20 days is also approximately the time required for a ship to sail to Europe, unload, and sail back. So the first ship could return from Europe at about the same time as the eighth one sailed off. If this calculation is right (and I encourage corrections from anyone with better information), the transatlantic pipeline provided by the dragonships is the same size as the ME1 pipeline.
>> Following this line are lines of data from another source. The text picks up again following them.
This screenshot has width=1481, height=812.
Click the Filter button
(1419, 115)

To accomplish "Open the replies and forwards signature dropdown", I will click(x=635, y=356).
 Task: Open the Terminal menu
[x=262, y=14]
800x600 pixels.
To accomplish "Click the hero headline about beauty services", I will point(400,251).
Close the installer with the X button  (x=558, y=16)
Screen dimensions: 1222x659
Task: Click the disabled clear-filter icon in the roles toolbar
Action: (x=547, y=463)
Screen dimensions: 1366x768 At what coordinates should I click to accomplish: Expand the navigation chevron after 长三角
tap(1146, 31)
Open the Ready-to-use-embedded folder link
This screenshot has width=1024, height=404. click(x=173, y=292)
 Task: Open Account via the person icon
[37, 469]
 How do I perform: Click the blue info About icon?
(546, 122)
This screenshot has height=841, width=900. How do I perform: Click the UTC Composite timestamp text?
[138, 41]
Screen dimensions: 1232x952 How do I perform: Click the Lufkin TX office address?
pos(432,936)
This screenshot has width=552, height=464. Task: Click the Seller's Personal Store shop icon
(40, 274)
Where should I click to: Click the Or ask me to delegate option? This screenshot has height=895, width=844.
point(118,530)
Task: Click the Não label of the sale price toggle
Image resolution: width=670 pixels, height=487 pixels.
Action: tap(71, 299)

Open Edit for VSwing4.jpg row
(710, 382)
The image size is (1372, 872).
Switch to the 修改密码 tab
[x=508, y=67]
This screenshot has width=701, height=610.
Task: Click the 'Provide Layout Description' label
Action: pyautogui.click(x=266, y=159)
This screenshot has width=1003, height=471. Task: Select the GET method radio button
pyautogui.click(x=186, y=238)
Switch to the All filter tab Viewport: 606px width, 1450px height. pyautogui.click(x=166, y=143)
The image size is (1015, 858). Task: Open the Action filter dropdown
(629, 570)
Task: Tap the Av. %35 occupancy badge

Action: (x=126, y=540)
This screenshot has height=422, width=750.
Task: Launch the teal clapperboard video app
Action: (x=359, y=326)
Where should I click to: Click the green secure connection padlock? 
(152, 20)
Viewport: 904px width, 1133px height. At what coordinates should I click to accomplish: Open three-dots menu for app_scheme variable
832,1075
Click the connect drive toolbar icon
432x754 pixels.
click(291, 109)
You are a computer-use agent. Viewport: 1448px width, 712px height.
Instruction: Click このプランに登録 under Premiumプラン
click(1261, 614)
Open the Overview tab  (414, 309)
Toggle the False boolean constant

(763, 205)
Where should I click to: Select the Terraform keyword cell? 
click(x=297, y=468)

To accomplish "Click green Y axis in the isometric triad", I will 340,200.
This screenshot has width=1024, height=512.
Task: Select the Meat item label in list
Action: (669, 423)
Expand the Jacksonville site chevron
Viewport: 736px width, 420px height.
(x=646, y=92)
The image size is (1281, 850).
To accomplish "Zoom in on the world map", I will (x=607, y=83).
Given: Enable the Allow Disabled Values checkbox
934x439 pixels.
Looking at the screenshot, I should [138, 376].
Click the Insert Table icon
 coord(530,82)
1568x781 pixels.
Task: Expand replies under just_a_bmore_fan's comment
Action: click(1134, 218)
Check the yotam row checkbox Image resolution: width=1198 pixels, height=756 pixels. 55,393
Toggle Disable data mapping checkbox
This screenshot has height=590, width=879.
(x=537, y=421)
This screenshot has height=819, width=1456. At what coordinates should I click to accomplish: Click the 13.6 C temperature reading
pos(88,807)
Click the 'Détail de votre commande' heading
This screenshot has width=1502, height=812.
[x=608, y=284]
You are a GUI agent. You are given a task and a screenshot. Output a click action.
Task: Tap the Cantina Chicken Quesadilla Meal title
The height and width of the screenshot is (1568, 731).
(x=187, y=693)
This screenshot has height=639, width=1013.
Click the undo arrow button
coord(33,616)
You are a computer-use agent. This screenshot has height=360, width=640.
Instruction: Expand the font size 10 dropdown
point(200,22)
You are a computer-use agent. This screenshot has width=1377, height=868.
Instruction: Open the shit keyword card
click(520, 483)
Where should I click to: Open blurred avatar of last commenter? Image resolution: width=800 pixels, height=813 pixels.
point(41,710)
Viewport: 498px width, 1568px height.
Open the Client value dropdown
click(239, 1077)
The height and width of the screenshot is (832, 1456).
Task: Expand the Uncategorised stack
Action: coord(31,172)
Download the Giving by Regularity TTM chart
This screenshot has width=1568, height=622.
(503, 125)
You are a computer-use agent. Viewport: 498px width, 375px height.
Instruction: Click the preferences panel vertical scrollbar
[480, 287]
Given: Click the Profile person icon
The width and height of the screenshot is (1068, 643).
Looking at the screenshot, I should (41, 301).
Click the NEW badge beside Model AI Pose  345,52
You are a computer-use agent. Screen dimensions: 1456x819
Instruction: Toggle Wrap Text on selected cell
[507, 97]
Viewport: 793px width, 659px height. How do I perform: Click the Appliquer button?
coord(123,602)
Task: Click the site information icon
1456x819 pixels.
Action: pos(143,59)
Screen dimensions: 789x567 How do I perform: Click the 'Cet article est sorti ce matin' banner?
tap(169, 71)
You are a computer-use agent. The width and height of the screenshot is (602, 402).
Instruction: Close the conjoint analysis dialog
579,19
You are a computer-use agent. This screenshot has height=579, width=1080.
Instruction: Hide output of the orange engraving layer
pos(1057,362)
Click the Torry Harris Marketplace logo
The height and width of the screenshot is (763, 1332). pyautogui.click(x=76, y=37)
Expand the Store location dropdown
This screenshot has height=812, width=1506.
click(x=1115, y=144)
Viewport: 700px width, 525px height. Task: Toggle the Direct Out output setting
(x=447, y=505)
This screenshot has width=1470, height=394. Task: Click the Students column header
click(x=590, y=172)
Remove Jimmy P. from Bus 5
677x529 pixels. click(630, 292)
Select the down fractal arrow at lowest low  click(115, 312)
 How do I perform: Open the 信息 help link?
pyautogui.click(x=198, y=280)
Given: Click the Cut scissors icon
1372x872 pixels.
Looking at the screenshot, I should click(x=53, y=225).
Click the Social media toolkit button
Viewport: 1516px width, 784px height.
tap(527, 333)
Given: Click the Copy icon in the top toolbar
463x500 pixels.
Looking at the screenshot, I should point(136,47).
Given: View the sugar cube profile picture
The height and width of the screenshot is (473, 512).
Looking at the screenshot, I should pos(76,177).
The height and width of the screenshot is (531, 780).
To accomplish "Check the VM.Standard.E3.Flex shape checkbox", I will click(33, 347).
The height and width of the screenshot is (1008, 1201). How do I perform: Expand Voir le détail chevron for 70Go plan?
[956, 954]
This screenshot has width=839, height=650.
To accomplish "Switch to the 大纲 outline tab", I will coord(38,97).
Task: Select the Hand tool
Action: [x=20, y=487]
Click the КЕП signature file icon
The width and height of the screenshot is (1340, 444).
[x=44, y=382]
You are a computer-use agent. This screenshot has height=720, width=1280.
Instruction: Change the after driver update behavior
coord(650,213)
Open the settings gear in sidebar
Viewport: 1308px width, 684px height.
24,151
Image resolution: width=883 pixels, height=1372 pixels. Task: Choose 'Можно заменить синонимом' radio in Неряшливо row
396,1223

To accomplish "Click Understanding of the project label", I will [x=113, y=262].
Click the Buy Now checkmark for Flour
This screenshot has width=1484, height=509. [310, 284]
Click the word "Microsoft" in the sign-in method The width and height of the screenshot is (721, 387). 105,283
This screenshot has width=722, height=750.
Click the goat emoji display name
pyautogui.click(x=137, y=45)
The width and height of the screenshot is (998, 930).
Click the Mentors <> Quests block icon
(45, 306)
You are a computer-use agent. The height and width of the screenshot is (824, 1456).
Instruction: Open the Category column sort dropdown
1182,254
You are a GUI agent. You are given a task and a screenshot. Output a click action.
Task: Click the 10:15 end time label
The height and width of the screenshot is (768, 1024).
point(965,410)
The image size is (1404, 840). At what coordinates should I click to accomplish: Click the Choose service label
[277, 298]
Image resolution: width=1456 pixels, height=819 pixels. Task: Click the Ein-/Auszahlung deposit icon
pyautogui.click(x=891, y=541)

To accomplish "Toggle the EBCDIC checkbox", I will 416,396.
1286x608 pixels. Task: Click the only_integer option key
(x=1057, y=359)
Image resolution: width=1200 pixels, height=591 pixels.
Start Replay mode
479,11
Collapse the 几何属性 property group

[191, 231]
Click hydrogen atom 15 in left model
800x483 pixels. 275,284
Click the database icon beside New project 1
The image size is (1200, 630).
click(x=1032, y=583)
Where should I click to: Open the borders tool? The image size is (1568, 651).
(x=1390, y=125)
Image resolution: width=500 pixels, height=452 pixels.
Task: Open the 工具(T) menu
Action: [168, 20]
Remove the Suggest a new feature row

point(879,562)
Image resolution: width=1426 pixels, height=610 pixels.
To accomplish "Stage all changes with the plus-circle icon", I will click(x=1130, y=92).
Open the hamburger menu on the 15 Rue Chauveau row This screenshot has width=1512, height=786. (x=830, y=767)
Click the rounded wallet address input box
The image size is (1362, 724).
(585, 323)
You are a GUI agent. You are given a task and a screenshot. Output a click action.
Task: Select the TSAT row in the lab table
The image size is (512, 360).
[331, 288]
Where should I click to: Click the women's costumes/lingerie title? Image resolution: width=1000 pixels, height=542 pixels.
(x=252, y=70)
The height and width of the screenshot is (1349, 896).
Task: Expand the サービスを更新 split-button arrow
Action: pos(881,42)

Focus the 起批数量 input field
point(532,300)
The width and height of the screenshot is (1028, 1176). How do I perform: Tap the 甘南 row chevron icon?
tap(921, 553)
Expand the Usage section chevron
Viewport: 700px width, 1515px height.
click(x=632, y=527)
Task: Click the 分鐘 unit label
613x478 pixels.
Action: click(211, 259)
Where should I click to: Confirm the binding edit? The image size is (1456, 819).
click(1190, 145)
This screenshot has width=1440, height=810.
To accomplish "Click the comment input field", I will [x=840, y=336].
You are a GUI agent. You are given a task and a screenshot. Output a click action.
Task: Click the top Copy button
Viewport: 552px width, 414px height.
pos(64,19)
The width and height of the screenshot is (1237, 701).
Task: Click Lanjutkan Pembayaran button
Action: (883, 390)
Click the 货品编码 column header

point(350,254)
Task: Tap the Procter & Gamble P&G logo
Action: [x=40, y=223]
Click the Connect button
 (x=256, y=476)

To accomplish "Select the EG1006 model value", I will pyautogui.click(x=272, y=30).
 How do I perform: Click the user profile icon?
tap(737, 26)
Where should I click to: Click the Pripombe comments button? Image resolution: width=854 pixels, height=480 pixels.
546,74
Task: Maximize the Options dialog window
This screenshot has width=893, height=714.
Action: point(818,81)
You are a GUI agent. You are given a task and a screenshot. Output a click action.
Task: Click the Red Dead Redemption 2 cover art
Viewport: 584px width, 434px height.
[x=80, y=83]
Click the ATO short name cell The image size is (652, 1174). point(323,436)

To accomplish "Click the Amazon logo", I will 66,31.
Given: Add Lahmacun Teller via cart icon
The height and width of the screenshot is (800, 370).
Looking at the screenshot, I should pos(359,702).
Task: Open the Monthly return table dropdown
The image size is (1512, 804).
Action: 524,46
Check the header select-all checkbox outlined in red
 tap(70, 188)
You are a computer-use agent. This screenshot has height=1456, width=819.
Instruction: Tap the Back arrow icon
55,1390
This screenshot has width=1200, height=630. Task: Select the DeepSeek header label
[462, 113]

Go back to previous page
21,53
So what happens to the ethane from the Dragonpipe? When I realized that the eight dragonships could only handle the ethane from the ME1 pipeline, I became curious about the fate of the ethane that the Dragonpipe will carry. The first of the Dragonpipe’s two pipes (20” diameter) will have an initial capacity of 4 times the ME1, expandable up to 6.5 times the ME1. When the second pipe (16” diameter) is added, the total capacity will be 10 times the capacity of the ME1. Where will that ethane go?
It’s unlikely that Sunoco/ETP will obtain 80 additional dragonships. Since the dragonships were built, construction has begun, mostly in China, on a handful of larger ethane carriers. Some of the largest ones are 2-3 times the size of the dragonships. But Sunoco/ETP won’t own them, and it is unclear how many of them Sunoco/ETP could get leases on to transport Dragonpipe output—other companies are moving into the ethane-transporting business, and ETP itself has ethane in Texas that it may need to export. The size of the Marcus Hook port facilities also places a limit on the number of ships that could be filled simultaneously. My conclusion: only a fraction of the Dragonpipe ethane could be transported on ships in the foreseeable future.
It’s also possible that Sunoco/ETP would close down ME1 (which is a very old pipeline) and just use the Dragonpipe. But that would still result in a flow of ethane that would be several times the capacity of the eight dragonships.
A cracking plant in Marcus Hook? The main market for ethane is the “cracking” process, which removes hydrogen from the ethane to turn it into ethylene which is, in turn, used to make plastics. Cracking plants are vast and dangerous. They cost billions of dollars (one that Shell is building south of Pittsburgh will cost over $5 billion) and they take years to build, which is why Sunoco/ETP went to the trouble of leasing the dragonships and building the Dragonpipe to send ethane to Europe (where there is unused cracking capacity), rather than process the ethane here.
But Sunoco/ETP may want to build a cracking plant in Marcus Hook. There was an article in phily.com a couple of years ago that alluded to a cracking-plant plan, but I haven’t turned up anything more recent. (Readers, please let me know if you know more about this.) The ethane could also go to Shell’s plant, once built; or they could go into ethane pipelines that other companies are building from western Pennsylvania to plants along the Gulf of Mexico. But (as of now) Sunoco/ETP does not have a stake in that plant or those pipelines, so presumably they would not want ethane to go there.
Stockpiling ethane in Marcus Hook? For now, it looks possible that the Dragonpipe is just going to take a surplus of ethane from western Pennsylvania and turn it into a surplus of ethane in Marcus Hook. Sunoco owns a vast underground storage cavern under Marcus Hook (left over from strategic fuel storage during the cold war) which could hold many months of ethane production. Perhaps the plan is to store it there until Sunoco/ETP finds a way to make use of it.
But I shudder to think of the potential safety issues associated with storing that vast quantity of highly explosive compressed gas in southern Delaware County.